Un colosso di nome Tria

Redazione

Sul Foglio (28 giugno) scrivevamo che fortunatamente c’è un “vincolo interno” al governo rispetto a dichiarazioni fuori posto sull’euro, nomine ministeriali ardite, posizioni discutibili riguardo al posto dell’Italia in un contesto di economia aperta. Avevamo identificato nel ministro dell’Economia, Giovanni Tria, uno dei pilastri del vincolo interno – cioè italiano – insieme al Ragioniere generale dello stato, Daniele Franco, e al presidente della Banca centrale europea, Mario Draghi. Un terzetto di contenimento. Tria, diciamo ora, non è solo un pilastro. E’ un colosso: sta marcando a uomo ogni uscita incongrua dei suoi ministri capace di gettare pessima luce sull’Italia agli occhi degli investitori. Prima ha confermato che la permanenza dell’Italia nell’area euro non è in discussione.

 

Poi al ministro per gli Affari europei, Paolo Savona, che parlava di “cigno nero” in merito a un’Italexit indotta dalla Germania, ha detto che “non considero i cigni neri sennò non dovrei mai uscire di casa perché potrebbe cadermi una tegola in testa e potrei morire”. Come dire, eventi nefasti e inattesi non sono contemplati, parlarne è da menagrami.

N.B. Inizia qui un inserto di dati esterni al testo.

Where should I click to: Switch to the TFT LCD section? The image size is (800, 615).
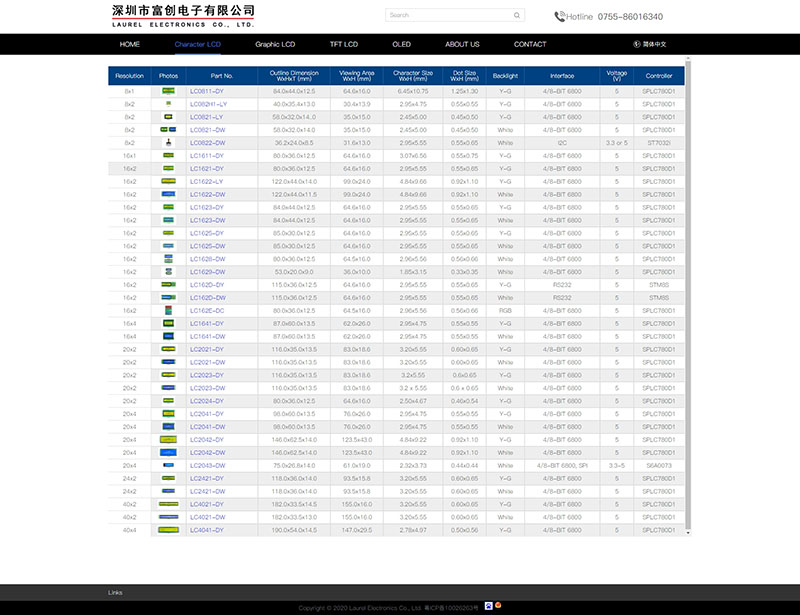344,45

Ieri Luigi Di Maio davanti alla Coldiretti diceva che “se anche uno solo dei funzionari italiani che rappresentano l’Italia all’estero continuerà a difendere trattati scellerati come il Ceta, sarà rimosso”. Un’ora dopo che il vice premier aveva parlato confermando che il Parlamento italiano non ratificherà l’accordo, Tria ha risposto (dall’estero) parlando all’Ecofin a Bruxelles: “La mia opinione personale è che il libero commercio, che si estende anche attraverso accordi commerciali, è sempre una buona cosa”. Se Di Maio dovesse davvero dare il benservito a Tria, darebbe solo un ennesimo colpo alla reputazione dell’Italia.